Hahaha. That looks awful.

Agh! It wasn't bad. It was good, but not as juicy as I'd hoped. The pictures here really don't do it justice, since the lighting was low. It actually looked like a beautiful burger, just too tall with all the fixin's on it.

I read that there's rosemary aioli on it...maybe that's where the rosemary flavor was coming from?

Aioli? yikes. Ive been passing by this place for few weeks waiting for good news. Aioli is not good news for burgers...Im just sayin'

Actually, a good homemade REAL aioli is great on a hamburger. Of course, I'm a garlic addict, but a mild one should suit all but true-blue garlic haters. I also think a hint of rosemary goes well with beef. On the other hand...yes, I can't imagine a woman ordering that burger. Our mouths open even less wide than most men's. I could imagine this at half-size, served on a plate with a good ciabatta bread served on the side, aioli also on the side, with the cheese and onions on top as they are now. Possibly a small salad of lettuces and good tomatoes served alongside. Then they could appeal to the women as well. It would be nice to have the choice...just sayin', that's what I would do in my restaurant. Options are always a good idea.

I don't know, Carolina, I'm not a woman who'd shy away from a big burger!

Looks terrible. Is all that lettuce meant to suggest "plentiful bounty?" That slick of cheese looks like it was ladled on. Adam, you're soo right that something - anything - should have been done with the napkin settings to reference the restaurant's name - how do you put down just one napkin here, like every other place?

At least they've gotten rid of Nice Matin's once-topping for this, bitter and toothsome grilled radicchio. Uh, no.

*sigh*....unfortunately I don't live anywhere NEAR this place, but the burger looks glorious...I'll probably get rocks thrown at me for even suggesting this...but I would ditch the top bun, sort of 'disassemble' and eat with knife and fork...thus getting the appropriate amount of 'parts' with each bite....

I dined at Five Napkin Burger while visiting NYC last week and I loved it. I, however, had the tuna burger, which was not quite as overwhelmed by condiments. The smoothness of the aioli did not obscure the ginger-y taste of the tuna's marinade...I removed some of the lettuce though...

Headed up to Five Napkin last weekend and I gotta say, not only was the burger juicy, it was way too juicy, if there is such a thing.

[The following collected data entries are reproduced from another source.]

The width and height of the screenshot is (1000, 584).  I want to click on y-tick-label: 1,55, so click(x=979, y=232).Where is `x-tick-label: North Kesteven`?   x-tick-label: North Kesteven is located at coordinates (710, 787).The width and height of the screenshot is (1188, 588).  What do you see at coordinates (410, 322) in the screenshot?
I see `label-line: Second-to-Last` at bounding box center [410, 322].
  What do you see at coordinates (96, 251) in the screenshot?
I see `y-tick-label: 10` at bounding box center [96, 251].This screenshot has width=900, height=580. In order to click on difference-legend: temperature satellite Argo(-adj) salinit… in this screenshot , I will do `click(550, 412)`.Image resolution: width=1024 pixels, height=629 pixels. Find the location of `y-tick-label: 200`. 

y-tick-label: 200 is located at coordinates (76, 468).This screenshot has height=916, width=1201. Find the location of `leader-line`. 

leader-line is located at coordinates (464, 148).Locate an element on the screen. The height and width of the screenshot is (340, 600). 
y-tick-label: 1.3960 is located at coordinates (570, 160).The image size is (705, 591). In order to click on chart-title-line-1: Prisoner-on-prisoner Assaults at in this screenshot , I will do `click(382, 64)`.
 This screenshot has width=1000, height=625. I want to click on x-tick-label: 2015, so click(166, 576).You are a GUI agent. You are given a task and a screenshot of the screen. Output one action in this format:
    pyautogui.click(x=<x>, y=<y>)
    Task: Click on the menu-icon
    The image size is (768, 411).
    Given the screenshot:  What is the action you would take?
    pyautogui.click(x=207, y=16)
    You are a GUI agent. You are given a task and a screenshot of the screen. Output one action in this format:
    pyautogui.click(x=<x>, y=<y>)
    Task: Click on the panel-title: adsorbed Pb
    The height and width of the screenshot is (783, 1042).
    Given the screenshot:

A burger medium rare had bloody juices pouring out at every bite. My plate was sloshing with gore after 3 bites. I was so distracted, I had to ask for another plate. I guess I'm a lot more squeamish than I thought, but it was a little freaky. The rosemary aioli is overpowering and the melted Comté made this beast of a burger slide around annoyingly in its bun. It was a hard one to tackle. It's neighbor, Island Burger, has a fantastic burger without the fancy pants price tag.